Neil Postman analiza esta sociedad que llama “del
espectáculo” en el libro “Divertirse
hasta morir”, para él Georges Orwel, creador del clásico libro “1984” , planteaba el ejemplo de una opresión
externa que sobrevenía sobre los hombres y las mujeres, dejándolos a la vista
de la telepantalla desde la que el Gran Hermano vigila. En cambio Adouls Huxley,
pensó “Un Mundo Feliz” todavía más
perversamente, en ese mundo no hacía falta que nadie desde afuera oprimiera a
las personas. La propia realización de sus fantasías los llevaría a negarse a
sí mismos, a su propia autonomía. El soma,
la droga que quitaba los problemas a los habitantes del Mundo Feliz de Huxley,
lo hacía causando placer.
Entonces ¿Se puede comprar la felicidad? Ahora no tenemos soma, pero en cambio tenemos millones de
maneras de evadir sentirnos tristes, y no solamente tristes… Luis Hornstein
habla también del “aburrimiento” como una manifestación del sufrimiento.
Estamos bien solamente cuando hacemos algo, incluso cuando eso que hacemos sea
simplemente “descansar”. No podemos permitirnos no hacer nada. Por eso
necesitamos entretenernos y divertirnos como sea… no sólo la televisión,
el Candy
Crush o el comprar estupideces, nos anotarnos en veinticinco mil cursos, o
nos entregarnos al bricollage con devoción hasta que nos duelan las manos de
recortar pedacitos de tela. Necesitamos divertirnos porque si no nos aburrimos,
y si nos aburrimos entonces sufrimos porque pensamos en las pérdidas que
tuvimos, los familiares que no están, los trabajos que no nos entusiasman, la
juventud que no tenemos. Y nadie quiere pensar en eso.

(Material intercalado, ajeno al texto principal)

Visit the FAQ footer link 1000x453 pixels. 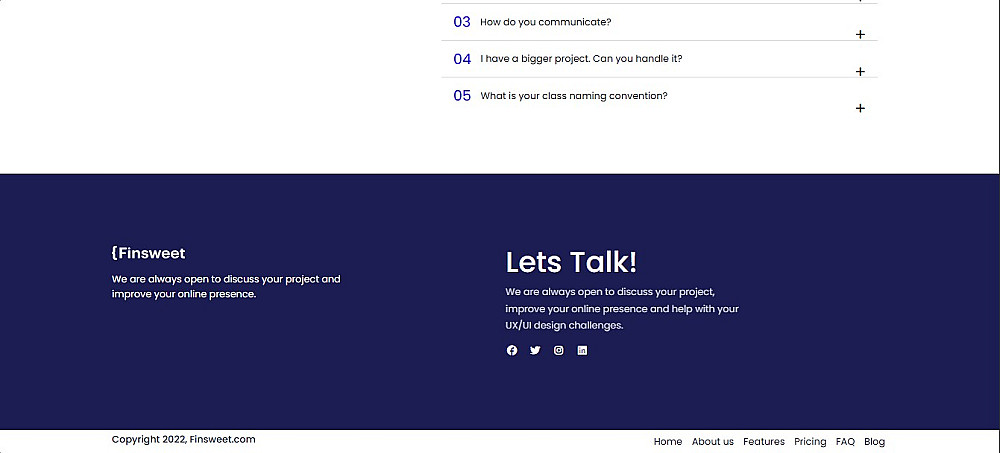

Nos vendieron que mejor es evadir porque también nos
vendieron las maneras de hacerlo.
Quizá sea ese el problema del espectáculo. De nuestra sociedad de espectáculo, de esta necesidad
desopilante de divertirnos, de entretenernos, de distraernos. Y es que la línea
que divide lo genuino de lo aparatoso es muy delgada y se nos desdibuja todo el
tiempo. La depresión, en este contexto, es paradigmática en tanto se profundiza
esa falta de sentido que se respira y que intuimos hasta los más despistados.

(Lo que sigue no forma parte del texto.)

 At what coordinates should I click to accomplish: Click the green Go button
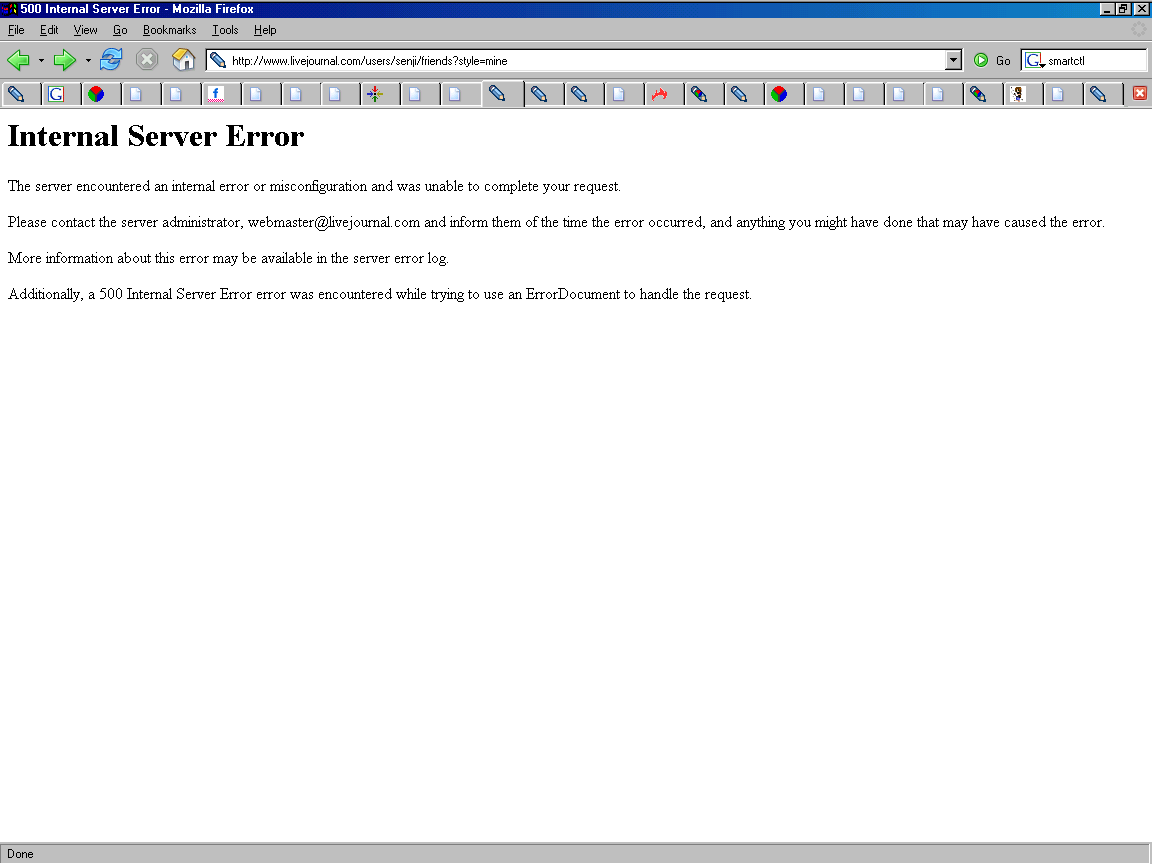coord(991,61)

En el libro “Las depresiones”
Hornstein habla del reduccionismo con el que se ha tratado (y se trata) la
depresión, como si no fuera más que “algo químico”, dice que es como suponer
que el talento o la criminalidad son exclusivamente químicos “soy
inteligente, pero no es más que algo químico’. ‘Me conmueven las sonatas de Mozart, pero no es mas que algo químico’. Todo en una persona es
meramente algo químico, si se quiere pensar en esos términos. El sol brilla, lo
cual también es meramente químico, así como es algo químico que las rocas sean
duras o que el mar sea salado.”
En una cultura en la que los lazos sociales se debilitan,
no nos muestran como éxitos más que a los individuales, las tradiciones se nos
presentan como retrógradas y hablar de valores sin usar ironía es hasta reaccionario;
parece difícil imaginarse un escenario en el que no acabemos todos pidiendo a
gritos un poco de soma. ¿Y después
qué? ¿Cada quien tomará su psicofármaco y el último que apague la luz? No es
raro que el soma tuviera efectos solamente cuando los habitantes dormían…

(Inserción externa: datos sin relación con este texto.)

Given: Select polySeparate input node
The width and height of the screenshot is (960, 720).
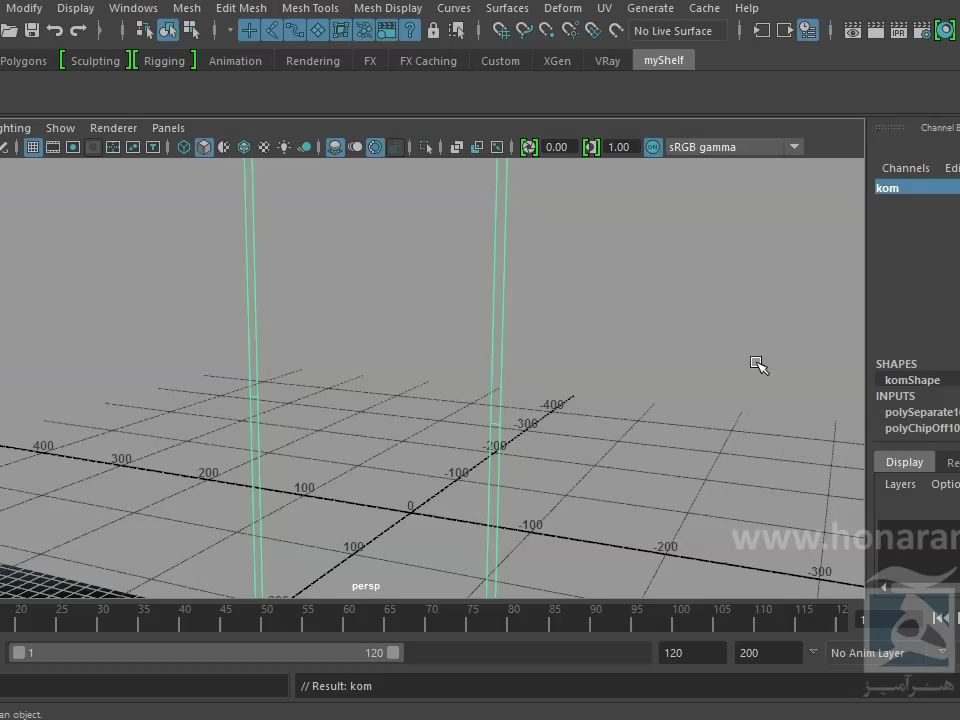Looking at the screenshot, I should [x=920, y=412].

Frente a este mundo que nos quiere dormidos invoco a
Cortázar y propongo la tarea de ablandar el ladrillo. No se trata más que remar
contracorriente. Porque el quid
sigue siendo la libertad. Dejar atrás la comodidad de la somnolencia y
entrar en al mundo bien despiertos. Nada de lagañas. Permitirnos la tristeza y
el sufrimiento, permitirnos ser libres para estar alegres o no estarlo.
Permitirnos reir y llorar, sufrir cuando algo que no queremos ocurre y
reconciliarnos con cada instante de vida. Hace falta que salgamos a la calle y
veamos a los demás como verdaderos “otros” tan importantes, tan valiosos como
nosotros mismos. Hace falta rebelarse contra la locura del consumo y empezar a
disfrutar de las cosas más sencillas… una canción que nos llega al alma, la
sonrisa de un desconocido, el gusto del pan. Hace falta incluso estar alguna
vez de mal humor, caer y recaer, aprender.
Como a Cortázar, en “Hay
que ser realmente idiota para…” reconocernos verdaderos idiotas porque al
final cualquier cosa nos puede bastar para alegrarnos la vida. Él, casi como un
niño, descubría cómo le nacía el entusiasmo de un pato que nada por los lagos
del Bois de Boulogne… Decía que la idiotez debía ser eso: poder entusiasmarse
todo el tiempo por cualquier cosa que a uno le guste, una especie de presencia
y recomienzo constante.
Claro que no es fácil ser una idiota en un mundo que nos
pide justo lo contrario, no es fácil ser un idiota aplaudiendo o llorando,
bajando la guardia y empezando a confiar. O simplemente no haciendo nada y
estando en paz con eso. Uno podrá decir ¡Claro, total a él le salía fácil pero
hoy en día el mundo es más complejo! Yo digo que no, digo que es ir encontrándole
la vuelta a algunas cosas y lo bueno de la literatura en general (y de Julio
Cortázar en particular) es que nos dejó algunas instrucciones
“…Negarse a que el acto delicado de girar el picaporte, ese acto por el cual
todo podría transformarse, se cumpla con la fría eficacia de un reflejo
cotidiano…
…Cuando abra la puerta y me asome a la escalera, sabré que abajo
empieza la calle; no el molde ya aceptado, no las casas ya sabidas, no el hotel
de enfrente; la calle, la viva floresta donde cada instante puede arrojarse
sobre mí como una magnolia, donde las caras van a nacer cuando las mire, cuando
avance un poco más, cuando con los codos y las pestañas y las uñas me rompa
minuciosamente contra la pasta del ladrillo de cristal, y juegue mi vida
mientras avanzo paso a paso para ir a comprar el diario a la esquina…”.